Records from a collection:
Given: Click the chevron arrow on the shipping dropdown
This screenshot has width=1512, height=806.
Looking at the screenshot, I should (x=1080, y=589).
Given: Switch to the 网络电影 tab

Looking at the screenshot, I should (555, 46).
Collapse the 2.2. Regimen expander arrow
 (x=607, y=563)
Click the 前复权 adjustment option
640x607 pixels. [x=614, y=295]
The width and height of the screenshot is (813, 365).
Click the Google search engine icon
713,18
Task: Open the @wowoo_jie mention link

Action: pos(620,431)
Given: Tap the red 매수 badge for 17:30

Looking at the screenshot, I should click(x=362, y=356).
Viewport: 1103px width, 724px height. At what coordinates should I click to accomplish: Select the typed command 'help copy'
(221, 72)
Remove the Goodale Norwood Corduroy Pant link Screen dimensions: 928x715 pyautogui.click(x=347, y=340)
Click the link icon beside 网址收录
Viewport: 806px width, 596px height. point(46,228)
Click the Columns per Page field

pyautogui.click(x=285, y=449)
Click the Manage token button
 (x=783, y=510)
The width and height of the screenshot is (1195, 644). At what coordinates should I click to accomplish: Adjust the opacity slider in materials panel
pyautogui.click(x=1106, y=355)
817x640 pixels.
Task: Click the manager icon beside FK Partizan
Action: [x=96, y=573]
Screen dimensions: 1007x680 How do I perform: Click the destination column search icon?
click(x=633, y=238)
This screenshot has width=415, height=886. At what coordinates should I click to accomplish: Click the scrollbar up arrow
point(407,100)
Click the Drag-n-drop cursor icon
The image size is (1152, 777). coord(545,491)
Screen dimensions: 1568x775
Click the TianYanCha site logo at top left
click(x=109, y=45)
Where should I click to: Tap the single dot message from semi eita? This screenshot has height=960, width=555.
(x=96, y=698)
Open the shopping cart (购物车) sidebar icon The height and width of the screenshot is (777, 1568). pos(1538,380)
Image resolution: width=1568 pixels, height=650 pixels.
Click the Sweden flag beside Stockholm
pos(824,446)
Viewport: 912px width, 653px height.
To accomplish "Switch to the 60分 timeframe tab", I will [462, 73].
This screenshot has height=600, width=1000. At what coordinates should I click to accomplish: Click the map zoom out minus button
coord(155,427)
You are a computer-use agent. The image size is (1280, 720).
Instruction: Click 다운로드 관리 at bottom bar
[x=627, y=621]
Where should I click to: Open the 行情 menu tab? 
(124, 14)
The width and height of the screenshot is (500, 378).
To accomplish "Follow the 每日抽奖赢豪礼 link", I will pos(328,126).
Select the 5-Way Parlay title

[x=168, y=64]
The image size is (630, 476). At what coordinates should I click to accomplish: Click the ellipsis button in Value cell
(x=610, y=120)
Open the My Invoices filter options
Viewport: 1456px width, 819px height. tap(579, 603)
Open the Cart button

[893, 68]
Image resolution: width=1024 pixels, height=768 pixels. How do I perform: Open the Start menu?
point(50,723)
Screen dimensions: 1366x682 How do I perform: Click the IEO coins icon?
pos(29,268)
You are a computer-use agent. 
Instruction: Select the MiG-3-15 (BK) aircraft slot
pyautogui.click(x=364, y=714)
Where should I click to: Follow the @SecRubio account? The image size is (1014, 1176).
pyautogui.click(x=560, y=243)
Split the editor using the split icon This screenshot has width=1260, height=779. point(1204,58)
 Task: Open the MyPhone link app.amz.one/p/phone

→ **THE PROBLEM**
An exact copy of all the entries is what's needed; write it out.

→ **OUTPUT FOR THIS EXERCISE**
Given: Click the chevron arrow on the shipping dropdown
This screenshot has width=1512, height=806.
Looking at the screenshot, I should (x=1080, y=589).
Given: Switch to the 网络电影 tab

Looking at the screenshot, I should (555, 46).
Collapse the 2.2. Regimen expander arrow
 (x=607, y=563)
Click the 前复权 adjustment option
640x607 pixels. [x=614, y=295]
The width and height of the screenshot is (813, 365).
Click the Google search engine icon
713,18
Task: Open the @wowoo_jie mention link

Action: pos(620,431)
Given: Tap the red 매수 badge for 17:30

Looking at the screenshot, I should click(x=362, y=356).
Viewport: 1103px width, 724px height. At what coordinates should I click to accomplish: Select the typed command 'help copy'
(221, 72)
Remove the Goodale Norwood Corduroy Pant link Screen dimensions: 928x715 pyautogui.click(x=347, y=340)
Click the link icon beside 网址收录
Viewport: 806px width, 596px height. point(46,228)
Click the Columns per Page field

pyautogui.click(x=285, y=449)
Click the Manage token button
 (x=783, y=510)
The width and height of the screenshot is (1195, 644). At what coordinates should I click to accomplish: Adjust the opacity slider in materials panel
pyautogui.click(x=1106, y=355)
817x640 pixels.
Task: Click the manager icon beside FK Partizan
Action: [x=96, y=573]
Screen dimensions: 1007x680 How do I perform: Click the destination column search icon?
click(x=633, y=238)
This screenshot has width=415, height=886. At what coordinates should I click to accomplish: Click the scrollbar up arrow
point(407,100)
Click the Drag-n-drop cursor icon
The image size is (1152, 777). coord(545,491)
Screen dimensions: 1568x775
Click the TianYanCha site logo at top left
click(x=109, y=45)
Where should I click to: Tap the single dot message from semi eita? This screenshot has height=960, width=555.
(x=96, y=698)
Open the shopping cart (购物车) sidebar icon The height and width of the screenshot is (777, 1568). pos(1538,380)
Image resolution: width=1568 pixels, height=650 pixels.
Click the Sweden flag beside Stockholm
pos(824,446)
Viewport: 912px width, 653px height.
To accomplish "Switch to the 60分 timeframe tab", I will [462, 73].
This screenshot has height=600, width=1000. At what coordinates should I click to accomplish: Click the map zoom out minus button
coord(155,427)
You are a computer-use agent. The image size is (1280, 720).
Instruction: Click 다운로드 관리 at bottom bar
[x=627, y=621]
Where should I click to: Open the 行情 menu tab? 
(124, 14)
The width and height of the screenshot is (500, 378).
To accomplish "Follow the 每日抽奖赢豪礼 link", I will pos(328,126).
Select the 5-Way Parlay title

[x=168, y=64]
The image size is (630, 476). At what coordinates should I click to accomplish: Click the ellipsis button in Value cell
(x=610, y=120)
Open the My Invoices filter options
Viewport: 1456px width, 819px height. tap(579, 603)
Open the Cart button

[893, 68]
Image resolution: width=1024 pixels, height=768 pixels. How do I perform: Open the Start menu?
point(50,723)
Screen dimensions: 1366x682 How do I perform: Click the IEO coins icon?
pos(29,268)
You are a computer-use agent. 
Instruction: Select the MiG-3-15 (BK) aircraft slot
pyautogui.click(x=364, y=714)
Where should I click to: Follow the @SecRubio account? The image size is (1014, 1176).
pyautogui.click(x=560, y=243)
Split the editor using the split icon This screenshot has width=1260, height=779. point(1204,58)
 Task: Open the MyPhone link app.amz.one/p/phone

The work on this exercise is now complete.